Carlo Robiglio. Presidente della Piccola Industria di Confindustria
«Ma come. Si mette la crescita al centro, come driver fondamentale della manovra e poi si riducono gli incentivi agli investimenti»?
Carlo Robiglio non è per nulla soddisfatto della direzione presa dal Governo. Manovra di bilancio che guarda al consenso di breve periodo puntando su pensioni e reddito di cittadinanza – spiega il presidente della Piccola Industria di Confindustria – ma che trascura completamente le imprese e che in realtà non guarda affatto allo sviluppo. «La sensazione – dice – è che non ci sia purtroppo alcuna comprensione del ruolo svolto dall’impresa e della sua importanza nella creazione di posti di lavoro, export, servizi ad alto valore aggiunto: se non si fa girare l’impresa non gira nient’altro». Incentivi 4.0, superammortamento e Sabatini-bis – aggiunge – rappresentano ottime iniziative di politica industriale che hanno dato risultati assolutamente positivi. «Perché depotenziarle? Io francamente non capisco».
Ma le perplessità di Robiglio si allargano all’intero pacchetto fiscale predisposto dal Governo, tenendo conto anche delle elevate aspettative generate dai ripetuti annunci. «In concreto non vediamo alcun aiuto – aggiunge – e in generale siamo assolutamente insoddisfatti di quanto fino ad oggi stiamo leggendo sulla Legge di Bilancio».
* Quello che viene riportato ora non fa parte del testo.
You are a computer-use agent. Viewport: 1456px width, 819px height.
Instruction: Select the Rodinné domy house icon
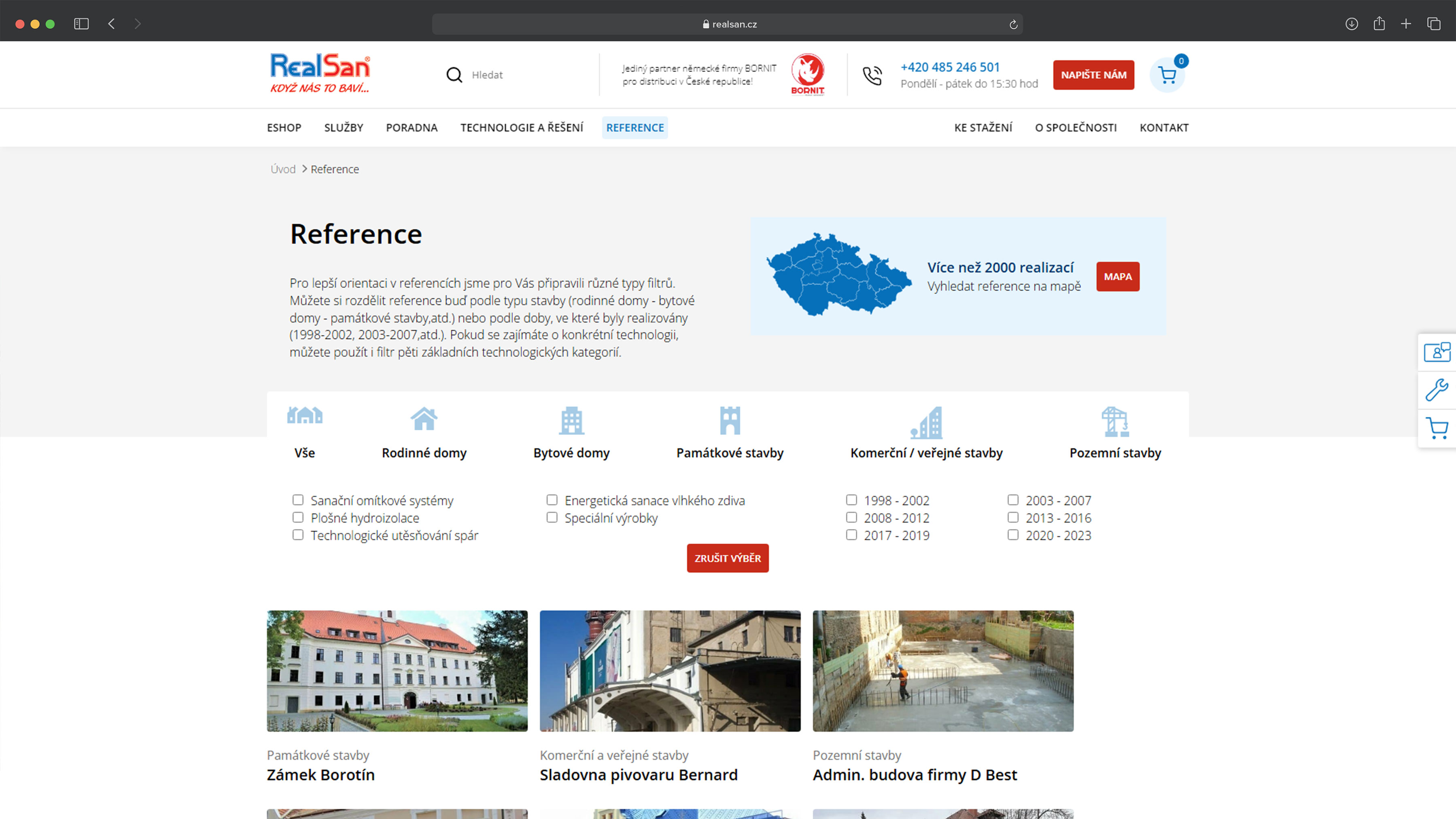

Per le piccole e medie imprese paiono visibili al momento più penalizzazioni che non sostegni. «Ad esempio è venuta meno l’Ace, che era l’aiuto alla crescita economica per sostenere la ripatrimonializzazione delle imprese, sostegno ora sostituito da un abbattimento dell’Ires che al momento non è chiaro nei suoi meccanismi e nella sostanza. E che ad ogni modo pare riguardare solo gli importi incrementali».
L’altro nodo è la flat tax, «tanto sbandierata in campagna elettorale quanto poi totalmente ininfluente per le piccole e medie imprese: alla fine mi pare un’agevolazione limitata ad un massimo di 65mila euro di ricavi, quindi rivolta esclusivamente ad alcune partite Iva e ai professionisti: ma non basta avere una partita Iva per essere definiti impresa. Se dopo mesi di proclami si arriva a questo, allora forse c’è un concetto sbagliato di quello che è il mondo della produzione». Una manovra percepita dunque come centrata sulla crescita più a parole che nei fatti e che si inserisce peraltro in un clima di generale complessità che ha già modificato gli umori sul mercato. «L’incertezza – spiega – è il peggior nemico degli imprenditori e degli investimenti, perché nessuno gradisce rischiare senza vedere in modo chiaro quali sia il quadro di riferimento».
Anche l’intervento sulle banche in prospettiva è visto come pericoloso, per le possibili ricadute a valle in termini di maggiori costi del credito per le Pmi, «un tema – spiega – che resta delicato e che non abbiamo ancora risolto del tutto». In generale si lamenta anche una mancanza di confronto, un’azione del Governo unilaterale senza ascoltare il parere del mondo produttivo.
«Non siamo mai stati coinvolti in riflessioni comuni – conclude Robiglio – e al netto degli slogan sulla presunta difesa delle lobby vorrei ricordare che dei 160mila associati a Confindustria, il 97% è rappresentato da Pmi, proprio quel segmento di economia definito più volte dal Governo come patrimonio nazionale da salvaguardare».